Наконец, уже не в силах этого терпеть, он опускает свое старое тело на пол, заворачивает его в карты, как в простыни, и закутывается в них – карты на груди, карты под головой, они окутывают его, как одеяло, и даже в темноте он сразу же находит пересечение двух линий. Не выронив карандаша из рук, он соскальзывает в беспокойный сон. Хотя ему часто снятся сны, ему почти никогда не снится прошлое; однако недавно ему приснился Прованс, куда в молодости он думал удалиться от дел, чтобы работать на винограднике, и теперь, когда он то и дело просыпается ночью, ему снится она, он ясно видит ее лицо, видит ее на улицах Ист-Виллиджа в те дни или случайные ночи, когда она сбегала от своих ночных занятий. Он не был столь наивен, чтобы не задумываться, чем же она занималась, но в то время он был еще достаточно молод, чтобы простить все, если бы она позволила ему простить ее, и когда они лежали в его крохотной каморке на площади Св. Марка, глядя на стены, оклеенные картами Лондона, Парижа и Вены, он понимал, как близок к тому, чтобы избавить ее от тех секретов, о которых она отказывается рассказывать. В углу сидел маленький плюшевый мишка. Мы возьмем его с собой, обещал ей Карл. В твоем желании сквозит больше идеализма, сказала она (или что-то в этом роде), чем у всех мужчин, которых я когда-либо знала; ты говоришь о моей улыбке, а не о моей груди, и я чуть ли не верю, что ты говоришь искренне.

После этого ему оставалось лишь пытаться оказаться достойным своего идеализма, что часто означает предпочтение идеализма вожделению, – выбор, который отмечает и конец, и начало любви. Какое-то время Карл едва мог преодолеть тягу проследить ночью, где она живет, где работает, увидеть все места, о которых, он знал, она не хочет, чтобы он знал. В то время он думал, что, возможно, если столкнется с ней, если скажет ей: «Я все знаю, и мне все равно», – все ее тайны беспомощно рассыплются. Но он все же преодолевал это желание и не следил за ней, и не был уверен, удерживается ли потому, что она сочтет слежку предательством, или потому, что какими бы ни были ее тайны, если бы они открылись, между ними могла разверзнуться пропасть, или, как он больше всего боялся, потому что он мог оказаться не таким великодушным, каким считал себя, и, узнав ее тайны, вместо этого сказал бы ей: «Я все знаю и не могу этого вынести». Он не очень полагался на возможность того, что она лучше поняла его сердце, чем он сам.

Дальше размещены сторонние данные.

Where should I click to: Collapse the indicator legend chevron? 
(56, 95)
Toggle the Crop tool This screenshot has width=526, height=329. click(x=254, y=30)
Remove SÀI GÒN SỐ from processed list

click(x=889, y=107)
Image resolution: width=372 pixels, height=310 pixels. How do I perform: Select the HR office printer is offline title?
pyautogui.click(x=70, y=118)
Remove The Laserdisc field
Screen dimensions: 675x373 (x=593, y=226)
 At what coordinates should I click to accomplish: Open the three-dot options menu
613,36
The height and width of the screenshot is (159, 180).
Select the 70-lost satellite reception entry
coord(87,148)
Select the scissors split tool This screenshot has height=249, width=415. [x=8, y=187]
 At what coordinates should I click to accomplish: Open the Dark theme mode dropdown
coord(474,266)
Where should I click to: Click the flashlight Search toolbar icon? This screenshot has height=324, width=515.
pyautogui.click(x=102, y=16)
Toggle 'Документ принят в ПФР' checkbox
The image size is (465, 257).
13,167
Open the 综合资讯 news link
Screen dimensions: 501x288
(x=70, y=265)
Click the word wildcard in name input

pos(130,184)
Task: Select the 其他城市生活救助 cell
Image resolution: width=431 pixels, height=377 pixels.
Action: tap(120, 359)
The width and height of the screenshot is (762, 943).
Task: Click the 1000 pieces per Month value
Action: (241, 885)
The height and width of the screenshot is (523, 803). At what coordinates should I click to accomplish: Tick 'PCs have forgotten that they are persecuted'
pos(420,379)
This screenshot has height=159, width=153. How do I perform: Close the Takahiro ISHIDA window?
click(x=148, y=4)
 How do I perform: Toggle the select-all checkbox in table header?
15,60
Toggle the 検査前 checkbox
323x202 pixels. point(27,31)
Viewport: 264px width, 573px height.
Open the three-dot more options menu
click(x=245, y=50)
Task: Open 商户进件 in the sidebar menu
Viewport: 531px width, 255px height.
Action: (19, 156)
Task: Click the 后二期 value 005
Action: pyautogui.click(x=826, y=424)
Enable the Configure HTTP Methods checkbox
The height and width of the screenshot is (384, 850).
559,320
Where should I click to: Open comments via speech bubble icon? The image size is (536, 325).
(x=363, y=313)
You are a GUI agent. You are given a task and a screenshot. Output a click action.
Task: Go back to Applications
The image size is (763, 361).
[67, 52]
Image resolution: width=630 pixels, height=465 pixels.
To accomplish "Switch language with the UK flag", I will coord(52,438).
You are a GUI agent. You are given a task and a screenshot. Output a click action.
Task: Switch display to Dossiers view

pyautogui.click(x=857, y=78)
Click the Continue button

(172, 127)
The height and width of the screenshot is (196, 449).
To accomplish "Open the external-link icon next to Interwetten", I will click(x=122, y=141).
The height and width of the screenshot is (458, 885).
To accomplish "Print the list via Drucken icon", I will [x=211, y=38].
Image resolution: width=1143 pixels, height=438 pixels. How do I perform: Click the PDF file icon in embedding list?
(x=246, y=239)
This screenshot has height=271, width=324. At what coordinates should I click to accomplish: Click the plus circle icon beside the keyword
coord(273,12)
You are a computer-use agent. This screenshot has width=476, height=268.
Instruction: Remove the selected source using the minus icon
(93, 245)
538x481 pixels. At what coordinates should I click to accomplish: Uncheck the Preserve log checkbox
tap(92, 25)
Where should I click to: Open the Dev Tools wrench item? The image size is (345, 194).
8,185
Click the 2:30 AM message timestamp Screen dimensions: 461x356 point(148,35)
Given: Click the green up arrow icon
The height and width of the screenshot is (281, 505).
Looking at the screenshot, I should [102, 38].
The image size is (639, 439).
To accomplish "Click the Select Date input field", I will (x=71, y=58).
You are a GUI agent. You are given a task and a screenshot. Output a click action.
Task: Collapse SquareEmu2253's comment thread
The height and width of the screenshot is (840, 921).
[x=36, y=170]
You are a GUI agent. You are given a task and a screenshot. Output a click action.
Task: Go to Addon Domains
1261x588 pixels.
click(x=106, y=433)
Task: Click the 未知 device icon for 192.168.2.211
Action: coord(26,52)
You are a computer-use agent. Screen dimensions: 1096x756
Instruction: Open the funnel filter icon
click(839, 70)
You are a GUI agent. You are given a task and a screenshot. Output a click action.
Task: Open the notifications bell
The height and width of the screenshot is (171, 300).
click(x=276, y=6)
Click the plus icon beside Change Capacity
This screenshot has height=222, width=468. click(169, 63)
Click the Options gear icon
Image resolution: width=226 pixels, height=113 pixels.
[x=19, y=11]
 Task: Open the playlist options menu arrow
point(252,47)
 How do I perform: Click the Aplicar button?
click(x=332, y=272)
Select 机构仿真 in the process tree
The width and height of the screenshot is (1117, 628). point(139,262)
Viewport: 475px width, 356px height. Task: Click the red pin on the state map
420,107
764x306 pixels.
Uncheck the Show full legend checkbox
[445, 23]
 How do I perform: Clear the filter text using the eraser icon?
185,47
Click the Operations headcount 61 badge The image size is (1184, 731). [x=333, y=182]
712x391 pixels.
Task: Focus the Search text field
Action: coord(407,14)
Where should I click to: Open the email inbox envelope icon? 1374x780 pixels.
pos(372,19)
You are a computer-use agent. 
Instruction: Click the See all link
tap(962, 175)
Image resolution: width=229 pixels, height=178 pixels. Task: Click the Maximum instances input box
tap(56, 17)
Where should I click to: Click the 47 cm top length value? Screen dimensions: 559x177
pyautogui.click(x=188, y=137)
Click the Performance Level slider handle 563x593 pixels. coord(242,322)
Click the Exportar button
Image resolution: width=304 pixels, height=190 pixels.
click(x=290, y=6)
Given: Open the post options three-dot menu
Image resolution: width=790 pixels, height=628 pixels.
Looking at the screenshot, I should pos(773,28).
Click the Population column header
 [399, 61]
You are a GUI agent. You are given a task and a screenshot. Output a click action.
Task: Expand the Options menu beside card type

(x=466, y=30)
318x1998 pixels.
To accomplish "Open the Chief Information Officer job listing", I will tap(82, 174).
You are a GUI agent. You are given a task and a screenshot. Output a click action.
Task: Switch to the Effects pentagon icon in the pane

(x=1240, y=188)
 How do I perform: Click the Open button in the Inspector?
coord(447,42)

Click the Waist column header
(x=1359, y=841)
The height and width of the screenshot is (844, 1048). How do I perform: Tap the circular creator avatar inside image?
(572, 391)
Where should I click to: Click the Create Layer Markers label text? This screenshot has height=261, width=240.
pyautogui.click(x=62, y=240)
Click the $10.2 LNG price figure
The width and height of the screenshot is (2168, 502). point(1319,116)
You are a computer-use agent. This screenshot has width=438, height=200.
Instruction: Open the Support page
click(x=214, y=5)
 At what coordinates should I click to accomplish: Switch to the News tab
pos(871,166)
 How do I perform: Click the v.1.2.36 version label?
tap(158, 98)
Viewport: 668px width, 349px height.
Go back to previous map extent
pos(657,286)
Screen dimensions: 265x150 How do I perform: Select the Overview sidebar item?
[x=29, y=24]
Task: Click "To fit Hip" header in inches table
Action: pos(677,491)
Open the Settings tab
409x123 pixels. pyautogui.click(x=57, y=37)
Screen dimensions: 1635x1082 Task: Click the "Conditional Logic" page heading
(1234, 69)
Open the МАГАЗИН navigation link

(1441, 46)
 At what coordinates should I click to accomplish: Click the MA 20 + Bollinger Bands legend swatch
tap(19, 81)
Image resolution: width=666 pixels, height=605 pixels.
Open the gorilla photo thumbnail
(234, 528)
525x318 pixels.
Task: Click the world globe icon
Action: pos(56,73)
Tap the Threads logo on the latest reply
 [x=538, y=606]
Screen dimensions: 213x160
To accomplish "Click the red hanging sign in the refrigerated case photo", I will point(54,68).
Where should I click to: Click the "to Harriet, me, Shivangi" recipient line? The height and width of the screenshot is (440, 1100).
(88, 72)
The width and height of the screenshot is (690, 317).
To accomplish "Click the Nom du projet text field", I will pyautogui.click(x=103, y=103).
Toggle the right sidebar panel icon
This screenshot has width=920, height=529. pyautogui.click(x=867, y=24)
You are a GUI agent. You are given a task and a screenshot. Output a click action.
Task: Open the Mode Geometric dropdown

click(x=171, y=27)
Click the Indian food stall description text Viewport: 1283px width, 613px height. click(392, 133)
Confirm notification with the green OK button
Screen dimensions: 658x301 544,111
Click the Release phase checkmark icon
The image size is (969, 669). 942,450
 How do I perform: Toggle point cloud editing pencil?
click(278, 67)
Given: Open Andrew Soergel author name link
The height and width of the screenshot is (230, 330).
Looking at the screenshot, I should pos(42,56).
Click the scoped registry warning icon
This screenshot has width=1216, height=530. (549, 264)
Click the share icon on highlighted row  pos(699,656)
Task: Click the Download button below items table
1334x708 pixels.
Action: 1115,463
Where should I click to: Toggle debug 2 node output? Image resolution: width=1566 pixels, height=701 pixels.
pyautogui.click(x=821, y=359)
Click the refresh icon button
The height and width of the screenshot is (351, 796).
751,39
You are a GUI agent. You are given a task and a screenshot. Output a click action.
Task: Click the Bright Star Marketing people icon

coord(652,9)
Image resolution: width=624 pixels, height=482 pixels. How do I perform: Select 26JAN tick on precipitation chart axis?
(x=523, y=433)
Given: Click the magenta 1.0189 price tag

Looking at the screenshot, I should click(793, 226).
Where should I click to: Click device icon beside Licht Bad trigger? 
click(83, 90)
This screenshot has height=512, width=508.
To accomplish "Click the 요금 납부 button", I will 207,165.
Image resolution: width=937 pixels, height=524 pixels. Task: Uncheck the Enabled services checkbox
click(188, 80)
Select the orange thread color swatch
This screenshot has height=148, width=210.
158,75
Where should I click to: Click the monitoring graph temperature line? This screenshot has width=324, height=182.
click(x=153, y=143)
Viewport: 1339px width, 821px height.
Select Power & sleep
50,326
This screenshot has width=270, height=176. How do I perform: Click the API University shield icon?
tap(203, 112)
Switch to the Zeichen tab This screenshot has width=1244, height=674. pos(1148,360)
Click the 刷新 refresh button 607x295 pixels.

Теперь, сорок лет спустя, ее имя стало для него самой большой тайной из всех.

И тут сон нашептывает разгадку тайны ему на ухо.

Он просыпается в темноте с ее именем. И снова оно тут же исчезает из памяти. Туман с залива плывет через окно и заполняет пентхауз. Карл садится на своей постели, все еще с карандашом в руке, а в другой руке все еще держит карту, которую чертил во сне. Подковыляв к столу, где он включает маленькую настольную лампу, он видит написанные за миг до пробуждения координаты, спиралью взвившиеся в воздух, прежде чем опуститься в какую-то точку, расположенную – если бы кто-то мог увеличить масштаб карты до настоящего – в ветхом пентхаузе на пересечении Грант и Буш в городе Сан-Франциско. Карл всю ночь не выключает свет в твердой и неколебимой уверенности, что исчезает.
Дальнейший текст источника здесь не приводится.